◆ **WORK TO COMPLETE**
Every entry that follows should be written out again exactly.

[Dataset entries]
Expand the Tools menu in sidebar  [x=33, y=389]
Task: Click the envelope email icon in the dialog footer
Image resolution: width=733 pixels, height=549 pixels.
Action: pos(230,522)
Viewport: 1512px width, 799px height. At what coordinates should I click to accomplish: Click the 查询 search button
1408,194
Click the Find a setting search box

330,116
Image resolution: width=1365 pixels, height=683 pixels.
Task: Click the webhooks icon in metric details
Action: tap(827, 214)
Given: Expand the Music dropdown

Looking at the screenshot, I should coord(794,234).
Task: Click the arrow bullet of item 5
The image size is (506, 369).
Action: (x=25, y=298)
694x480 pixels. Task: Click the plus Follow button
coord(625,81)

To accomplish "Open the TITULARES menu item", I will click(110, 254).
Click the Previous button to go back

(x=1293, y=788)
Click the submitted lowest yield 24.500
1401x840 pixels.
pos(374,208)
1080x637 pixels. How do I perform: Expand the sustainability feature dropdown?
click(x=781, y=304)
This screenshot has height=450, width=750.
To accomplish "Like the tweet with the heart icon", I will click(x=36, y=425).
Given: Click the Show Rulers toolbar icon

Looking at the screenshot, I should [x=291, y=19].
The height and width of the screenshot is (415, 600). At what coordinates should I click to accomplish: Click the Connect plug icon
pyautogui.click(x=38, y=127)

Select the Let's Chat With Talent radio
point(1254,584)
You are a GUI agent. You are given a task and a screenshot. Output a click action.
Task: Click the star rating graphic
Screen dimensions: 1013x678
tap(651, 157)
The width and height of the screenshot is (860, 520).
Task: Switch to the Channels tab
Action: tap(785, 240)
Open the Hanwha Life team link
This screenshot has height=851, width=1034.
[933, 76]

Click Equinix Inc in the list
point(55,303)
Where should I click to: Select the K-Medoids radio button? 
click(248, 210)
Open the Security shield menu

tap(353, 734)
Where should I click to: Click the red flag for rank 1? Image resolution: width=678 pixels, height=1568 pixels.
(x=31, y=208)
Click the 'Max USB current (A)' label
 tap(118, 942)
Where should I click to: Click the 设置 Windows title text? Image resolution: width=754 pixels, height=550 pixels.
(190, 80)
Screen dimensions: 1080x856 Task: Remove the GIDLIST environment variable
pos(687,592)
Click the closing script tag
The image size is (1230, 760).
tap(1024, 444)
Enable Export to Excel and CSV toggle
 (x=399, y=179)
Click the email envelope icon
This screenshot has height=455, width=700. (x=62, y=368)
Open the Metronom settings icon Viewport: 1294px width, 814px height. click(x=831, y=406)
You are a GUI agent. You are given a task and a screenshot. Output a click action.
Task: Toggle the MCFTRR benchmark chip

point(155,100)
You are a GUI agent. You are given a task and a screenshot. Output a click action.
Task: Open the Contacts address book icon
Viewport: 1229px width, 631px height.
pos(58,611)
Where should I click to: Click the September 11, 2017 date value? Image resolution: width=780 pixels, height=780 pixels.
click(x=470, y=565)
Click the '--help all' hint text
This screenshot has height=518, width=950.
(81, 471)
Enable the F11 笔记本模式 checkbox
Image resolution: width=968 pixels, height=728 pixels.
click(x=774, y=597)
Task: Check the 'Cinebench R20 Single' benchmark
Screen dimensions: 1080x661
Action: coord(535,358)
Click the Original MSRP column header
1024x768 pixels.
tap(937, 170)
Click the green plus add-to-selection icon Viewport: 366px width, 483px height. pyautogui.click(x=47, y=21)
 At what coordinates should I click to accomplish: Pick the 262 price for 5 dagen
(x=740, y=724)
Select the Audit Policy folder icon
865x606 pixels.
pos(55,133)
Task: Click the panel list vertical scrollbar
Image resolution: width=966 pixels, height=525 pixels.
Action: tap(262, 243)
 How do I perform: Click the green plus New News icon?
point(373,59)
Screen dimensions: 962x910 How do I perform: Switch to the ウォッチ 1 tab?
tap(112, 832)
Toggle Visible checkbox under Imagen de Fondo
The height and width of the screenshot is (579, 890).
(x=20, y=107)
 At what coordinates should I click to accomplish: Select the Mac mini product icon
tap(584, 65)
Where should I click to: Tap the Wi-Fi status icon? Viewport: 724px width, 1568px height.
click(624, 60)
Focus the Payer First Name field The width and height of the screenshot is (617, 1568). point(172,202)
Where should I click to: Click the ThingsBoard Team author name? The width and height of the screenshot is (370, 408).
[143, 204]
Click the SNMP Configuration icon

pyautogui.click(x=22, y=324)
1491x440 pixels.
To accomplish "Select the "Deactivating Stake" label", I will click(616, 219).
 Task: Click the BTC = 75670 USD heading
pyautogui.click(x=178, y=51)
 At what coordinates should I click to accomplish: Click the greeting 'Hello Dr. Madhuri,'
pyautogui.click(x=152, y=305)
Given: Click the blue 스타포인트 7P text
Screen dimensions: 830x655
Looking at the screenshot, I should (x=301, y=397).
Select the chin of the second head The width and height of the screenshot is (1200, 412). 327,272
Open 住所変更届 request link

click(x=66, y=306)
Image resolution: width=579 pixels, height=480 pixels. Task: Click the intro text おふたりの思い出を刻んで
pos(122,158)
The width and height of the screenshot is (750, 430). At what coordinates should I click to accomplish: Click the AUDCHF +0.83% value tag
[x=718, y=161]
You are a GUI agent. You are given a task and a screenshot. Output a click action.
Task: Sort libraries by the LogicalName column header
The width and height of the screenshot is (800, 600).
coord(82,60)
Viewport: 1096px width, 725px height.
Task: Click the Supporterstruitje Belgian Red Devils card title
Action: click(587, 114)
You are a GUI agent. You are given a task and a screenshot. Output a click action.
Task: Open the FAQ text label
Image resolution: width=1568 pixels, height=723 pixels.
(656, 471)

◆ **REPLY TO THE TASK**
Expand the Tools menu in sidebar  [x=33, y=389]
Task: Click the envelope email icon in the dialog footer
Image resolution: width=733 pixels, height=549 pixels.
Action: pos(230,522)
Viewport: 1512px width, 799px height. At what coordinates should I click to accomplish: Click the 查询 search button
1408,194
Click the Find a setting search box

330,116
Image resolution: width=1365 pixels, height=683 pixels.
Task: Click the webhooks icon in metric details
Action: tap(827, 214)
Given: Expand the Music dropdown

Looking at the screenshot, I should coord(794,234).
Task: Click the arrow bullet of item 5
The image size is (506, 369).
Action: (x=25, y=298)
694x480 pixels. Task: Click the plus Follow button
coord(625,81)

To accomplish "Open the TITULARES menu item", I will click(110, 254).
Click the Previous button to go back

(x=1293, y=788)
Click the submitted lowest yield 24.500
1401x840 pixels.
pos(374,208)
1080x637 pixels. How do I perform: Expand the sustainability feature dropdown?
click(x=781, y=304)
This screenshot has height=450, width=750.
To accomplish "Like the tweet with the heart icon", I will click(x=36, y=425).
Given: Click the Show Rulers toolbar icon

Looking at the screenshot, I should [x=291, y=19].
The height and width of the screenshot is (415, 600). At what coordinates should I click to accomplish: Click the Connect plug icon
pyautogui.click(x=38, y=127)

Select the Let's Chat With Talent radio
point(1254,584)
You are a GUI agent. You are given a task and a screenshot. Output a click action.
Task: Click the star rating graphic
Screen dimensions: 1013x678
tap(651, 157)
The width and height of the screenshot is (860, 520).
Task: Switch to the Channels tab
Action: tap(785, 240)
Open the Hanwha Life team link
This screenshot has height=851, width=1034.
[933, 76]

Click Equinix Inc in the list
point(55,303)
Where should I click to: Select the K-Medoids radio button? 
click(248, 210)
Open the Security shield menu

tap(353, 734)
Where should I click to: Click the red flag for rank 1? Image resolution: width=678 pixels, height=1568 pixels.
(x=31, y=208)
Click the 'Max USB current (A)' label
 tap(118, 942)
Where should I click to: Click the 设置 Windows title text? Image resolution: width=754 pixels, height=550 pixels.
(190, 80)
Screen dimensions: 1080x856 Task: Remove the GIDLIST environment variable
pos(687,592)
Click the closing script tag
The image size is (1230, 760).
tap(1024, 444)
Enable Export to Excel and CSV toggle
 (x=399, y=179)
Click the email envelope icon
This screenshot has height=455, width=700. (x=62, y=368)
Open the Metronom settings icon Viewport: 1294px width, 814px height. click(x=831, y=406)
You are a GUI agent. You are given a task and a screenshot. Output a click action.
Task: Toggle the MCFTRR benchmark chip

point(155,100)
You are a GUI agent. You are given a task and a screenshot. Output a click action.
Task: Open the Contacts address book icon
Viewport: 1229px width, 631px height.
pos(58,611)
Where should I click to: Click the September 11, 2017 date value? Image resolution: width=780 pixels, height=780 pixels.
click(x=470, y=565)
Click the '--help all' hint text
This screenshot has height=518, width=950.
(81, 471)
Enable the F11 笔记本模式 checkbox
Image resolution: width=968 pixels, height=728 pixels.
click(x=774, y=597)
Task: Check the 'Cinebench R20 Single' benchmark
Screen dimensions: 1080x661
Action: coord(535,358)
Click the Original MSRP column header
1024x768 pixels.
tap(937, 170)
Click the green plus add-to-selection icon Viewport: 366px width, 483px height. pyautogui.click(x=47, y=21)
 At what coordinates should I click to accomplish: Pick the 262 price for 5 dagen
(x=740, y=724)
Select the Audit Policy folder icon
865x606 pixels.
pos(55,133)
Task: Click the panel list vertical scrollbar
Image resolution: width=966 pixels, height=525 pixels.
Action: tap(262, 243)
 How do I perform: Click the green plus New News icon?
point(373,59)
Screen dimensions: 962x910 How do I perform: Switch to the ウォッチ 1 tab?
tap(112, 832)
Toggle Visible checkbox under Imagen de Fondo
The height and width of the screenshot is (579, 890).
(x=20, y=107)
 At what coordinates should I click to accomplish: Select the Mac mini product icon
tap(584, 65)
Where should I click to: Tap the Wi-Fi status icon? Viewport: 724px width, 1568px height.
click(624, 60)
Focus the Payer First Name field The width and height of the screenshot is (617, 1568). point(172,202)
Where should I click to: Click the ThingsBoard Team author name? The width and height of the screenshot is (370, 408).
[143, 204]
Click the SNMP Configuration icon

pyautogui.click(x=22, y=324)
1491x440 pixels.
To accomplish "Select the "Deactivating Stake" label", I will click(616, 219).
 Task: Click the BTC = 75670 USD heading
pyautogui.click(x=178, y=51)
 At what coordinates should I click to accomplish: Click the greeting 'Hello Dr. Madhuri,'
pyautogui.click(x=152, y=305)
Given: Click the blue 스타포인트 7P text
Screen dimensions: 830x655
Looking at the screenshot, I should (x=301, y=397).
Select the chin of the second head The width and height of the screenshot is (1200, 412). 327,272
Open 住所変更届 request link

click(x=66, y=306)
Image resolution: width=579 pixels, height=480 pixels. Task: Click the intro text おふたりの思い出を刻んで
pos(122,158)
The width and height of the screenshot is (750, 430). At what coordinates should I click to accomplish: Click the AUDCHF +0.83% value tag
[x=718, y=161]
You are a GUI agent. You are given a task and a screenshot. Output a click action.
Task: Sort libraries by the LogicalName column header
The width and height of the screenshot is (800, 600).
coord(82,60)
Viewport: 1096px width, 725px height.
Task: Click the Supporterstruitje Belgian Red Devils card title
Action: click(587, 114)
You are a GUI agent. You are given a task and a screenshot. Output a click action.
Task: Open the FAQ text label
Image resolution: width=1568 pixels, height=723 pixels.
(656, 471)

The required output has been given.